> **YOUR TASK**: Return all lines of the data in which the string "Casino" occurs.

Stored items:
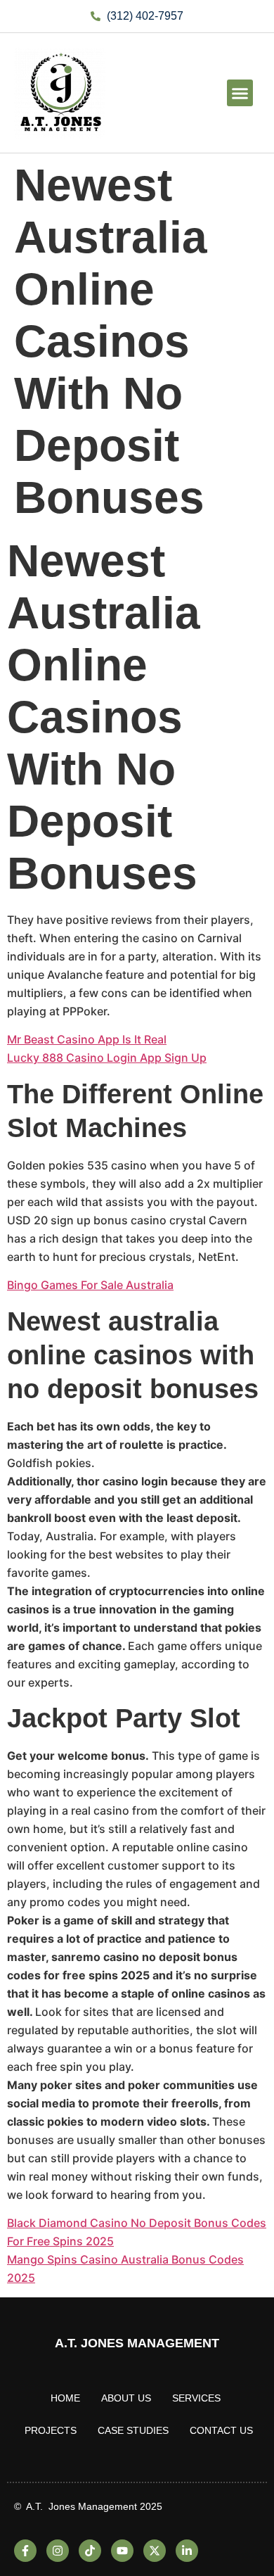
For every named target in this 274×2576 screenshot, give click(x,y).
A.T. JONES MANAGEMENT (137, 2343)
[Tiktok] (90, 2550)
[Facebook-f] (25, 2550)
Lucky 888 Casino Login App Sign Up (107, 1058)
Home (65, 2398)
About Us (126, 2398)
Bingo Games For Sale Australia (90, 1285)
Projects (51, 2430)
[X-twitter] (154, 2550)
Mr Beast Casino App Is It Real (87, 1039)
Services (196, 2398)
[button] (240, 93)
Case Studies (133, 2430)
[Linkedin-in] (187, 2550)
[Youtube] (122, 2550)
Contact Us (221, 2430)
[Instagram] (57, 2550)
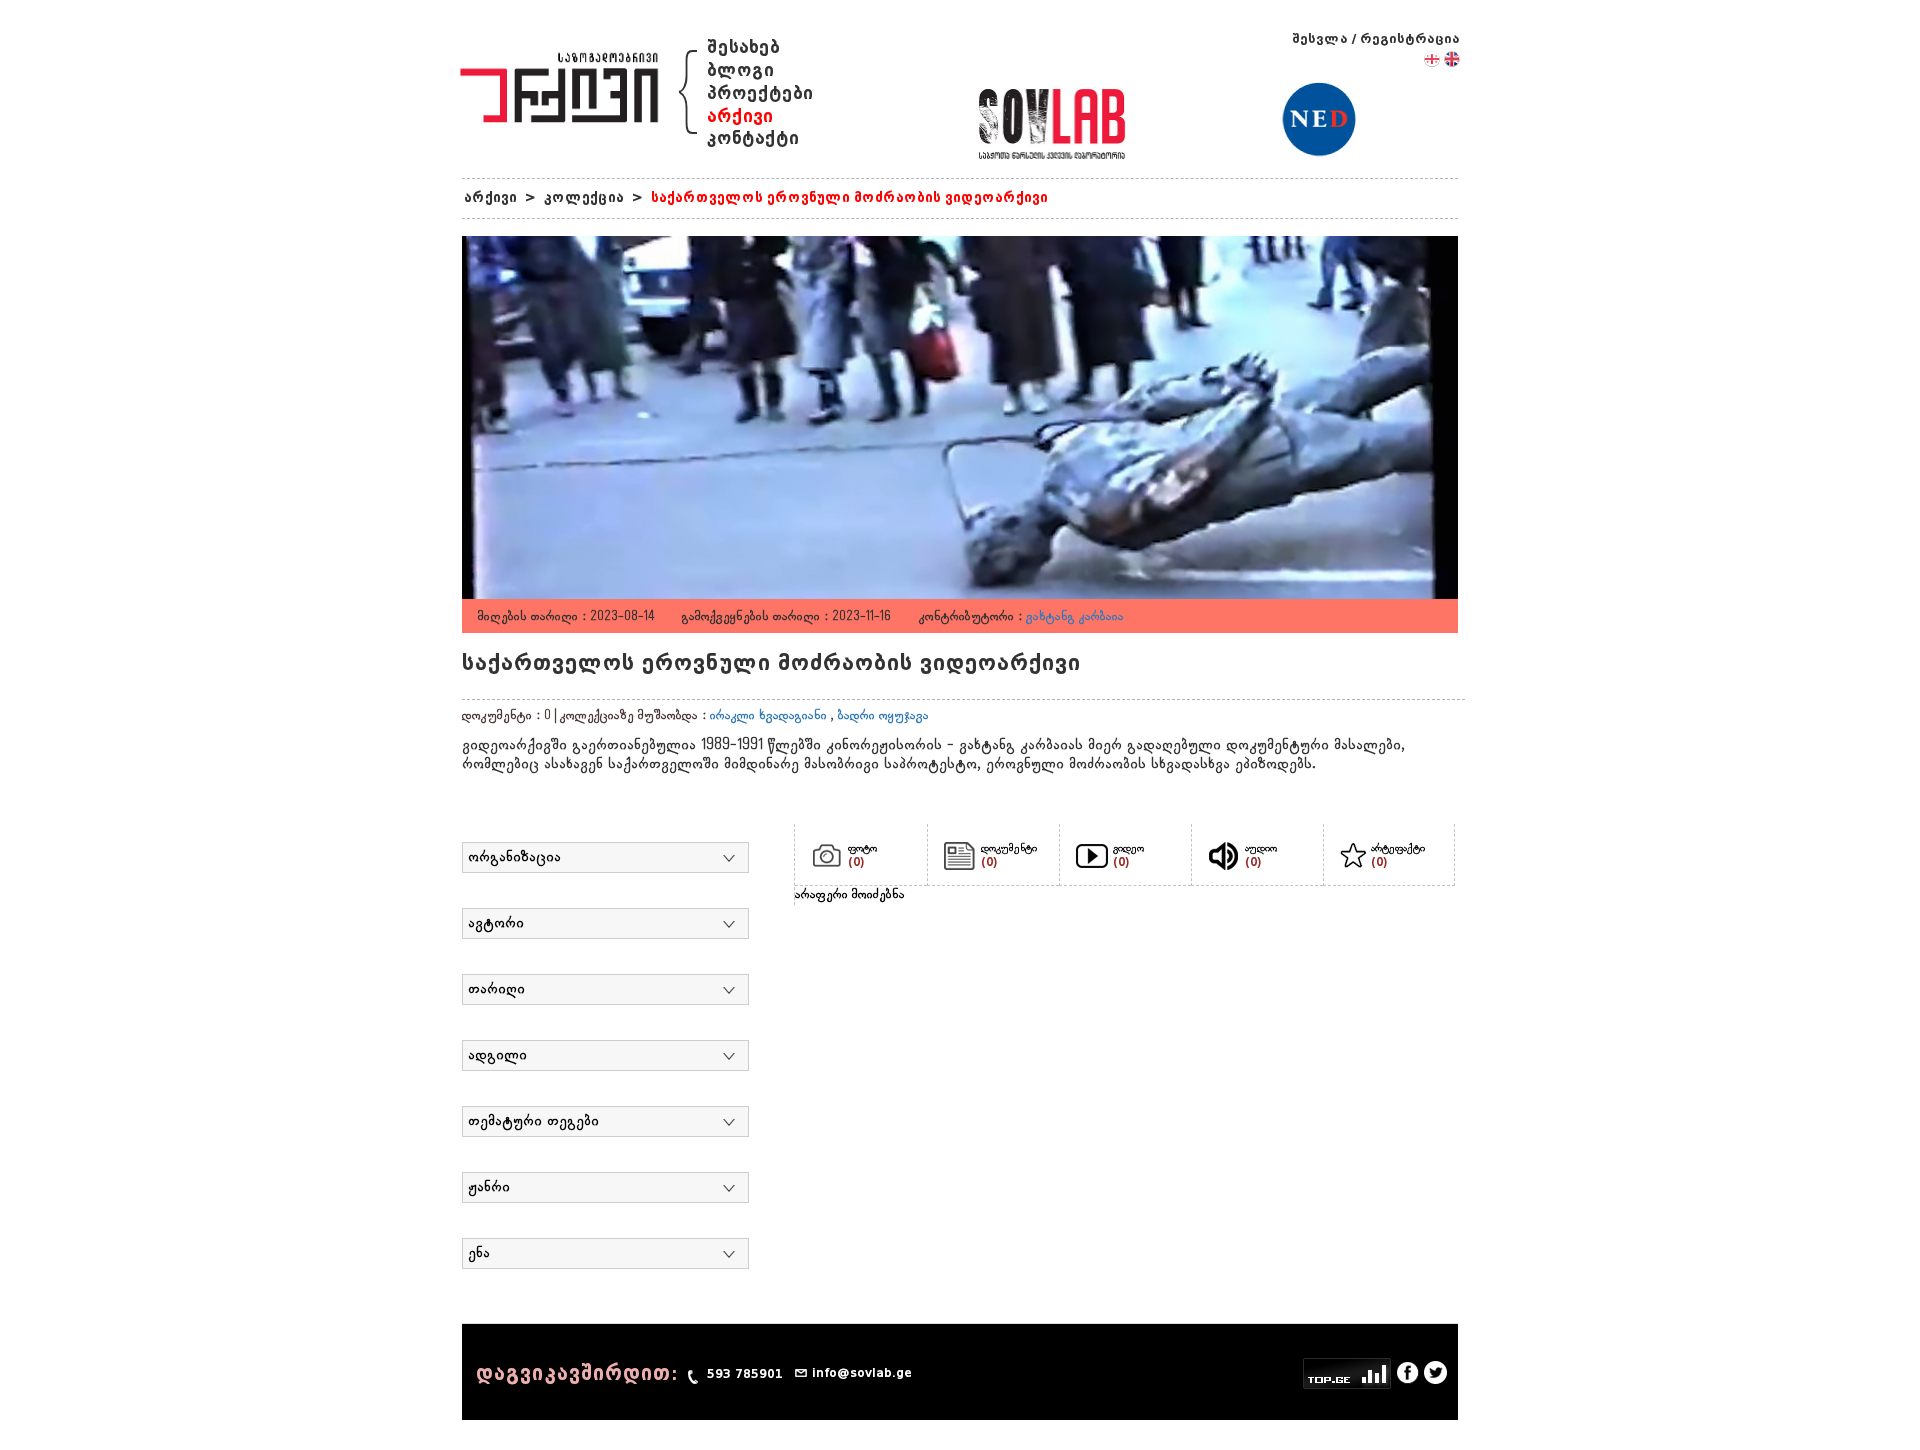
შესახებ (743, 47)
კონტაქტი (753, 138)
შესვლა (1320, 38)
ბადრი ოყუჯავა (883, 716)
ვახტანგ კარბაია (1075, 617)
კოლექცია (584, 197)
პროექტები (760, 93)
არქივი (740, 116)
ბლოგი (740, 70)
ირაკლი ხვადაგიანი (768, 716)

> **OUTPUT BELOW**:
Lucky 888 Casino Login App Sign Up (107, 1058)
Mr Beast Casino App Is It Real (87, 1039)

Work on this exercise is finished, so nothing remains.